Many people of my faith believe that "callings" always come from God.  I believe that callings occasionally come from God.  I also believe that sometimes, God requires leaders to use their own brains and figure out who to call on their own.

I have only been involved in calling people once, when I was a teenager.  I was called to be president of my youth group and I had to choose my own counselors.  I prayed about my selection and received a clear answer:  God didn't care who my counselors were.  Any of my classmates would do just fine.  I could choose whomever I wanted to.

I do not know if my calling to primary chorister was inspired or just expedient, but it did give me opportunities to improve my talents and grow closer to my children and other children in my neighborhood, so I am grateful for it.

I admit that I have had other callings I did not appreciate as much.  For example, when I was in graduate school, I was called as a "ward missionary."  At the time, my local bishop was trying to get as many people involved in callings as possible, and there is no limit to the number of ward missionaries, so he called several.  Then the stake president (the leader over bishops) challenged all bishops to improve missionary efforts by doubling their number of ward missionaries.  The other bishops only had two to four missionaries already, so doubling bumped them up to four to eight.  My bishop had eight already and went up to sixteen.  There was not enough work for sixteen people, so I spent most of the time feeling guilty for not doing anything in my calling and wishing I could be released.

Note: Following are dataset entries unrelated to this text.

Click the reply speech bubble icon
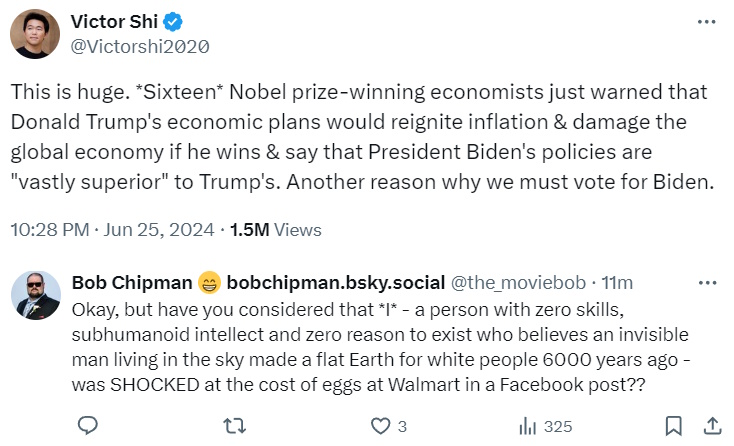Viewport: 734px width, 446px height. pyautogui.click(x=88, y=426)
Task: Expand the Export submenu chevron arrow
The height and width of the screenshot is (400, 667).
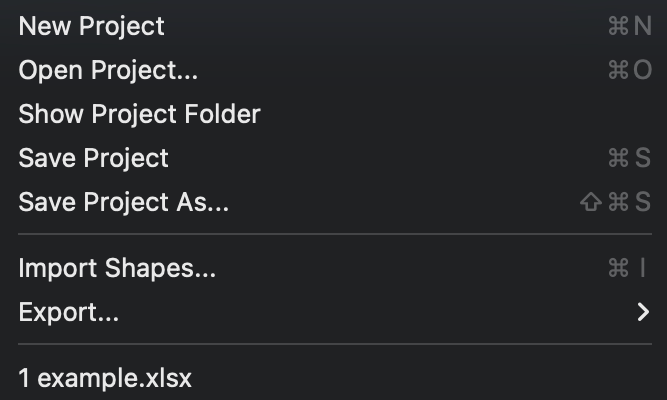Action: tap(643, 312)
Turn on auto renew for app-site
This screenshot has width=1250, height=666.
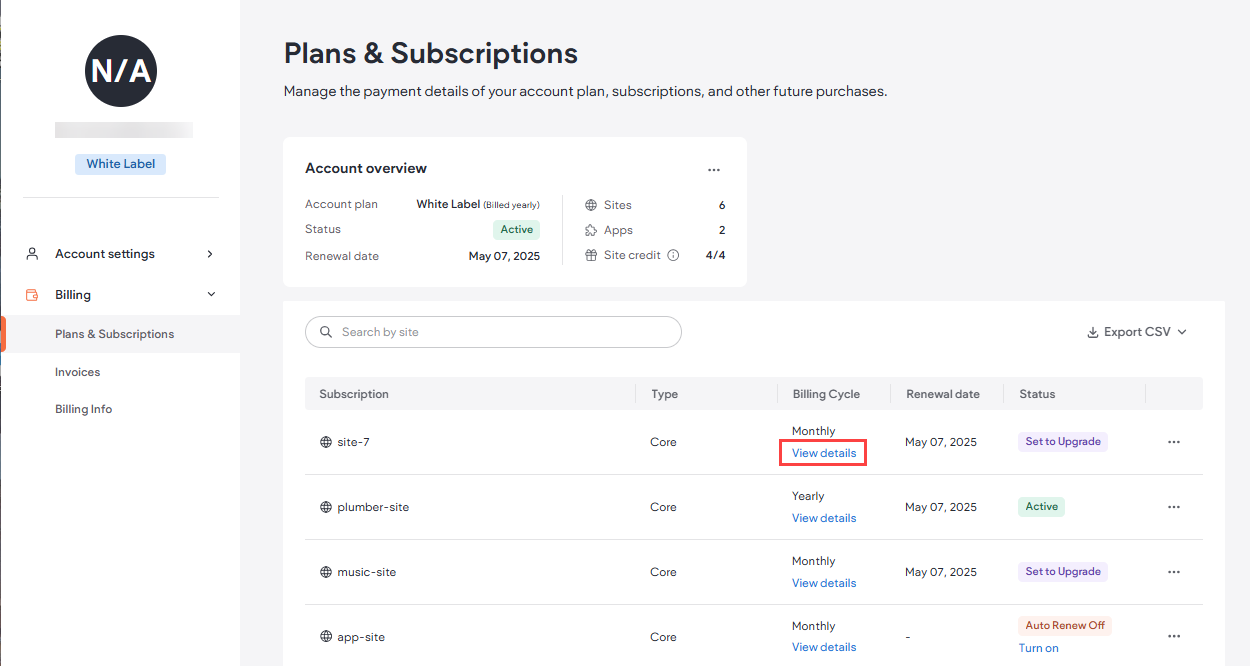coord(1038,647)
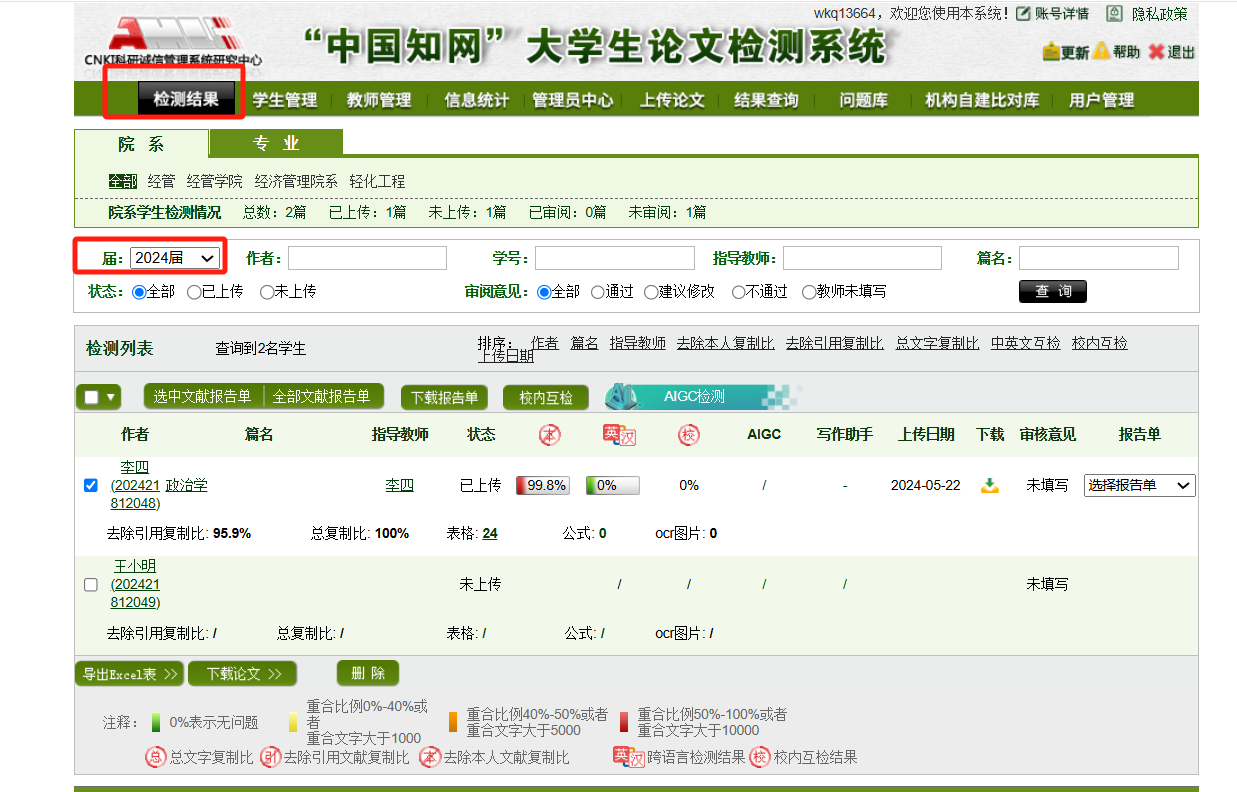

"Released" is LDS jargon for when your calling ends.  Like being called, being released usually comes as a surprise.

Four years is an unusually long gig for a primary chorister, but I do have a history of long callings; once I was a Relief Society (women's organization) teacher and I outlasted four different Relief Society presidents before finally being released.  That was another calling I liked, so I was fine with the long term of service.  I wouldn't have minded continuing as primary chorister, either, but after four years, I was wondering if those poor children weren't sick of me and ready for a change.

The current primary president pulled me aside a few weeks ago and asked me if I would like to be released, observing that my "hands were full" during primary time.  My husband was recovering from surgery so I was on my own to deal with my toddler, who is still a few months too young to play in the church nursery, and my three year-old, who just started primary and refuses to remain in his seat.

A friend of mine expressed her frustration with her three year-old who also doesn't sit still for primary.  In confidentiality, I told her that I would probably be released soon so I could focus my attention on my own naughty three year-old.   We were both surprised when that same friend was called as my replacement, in spite of her naughty kid.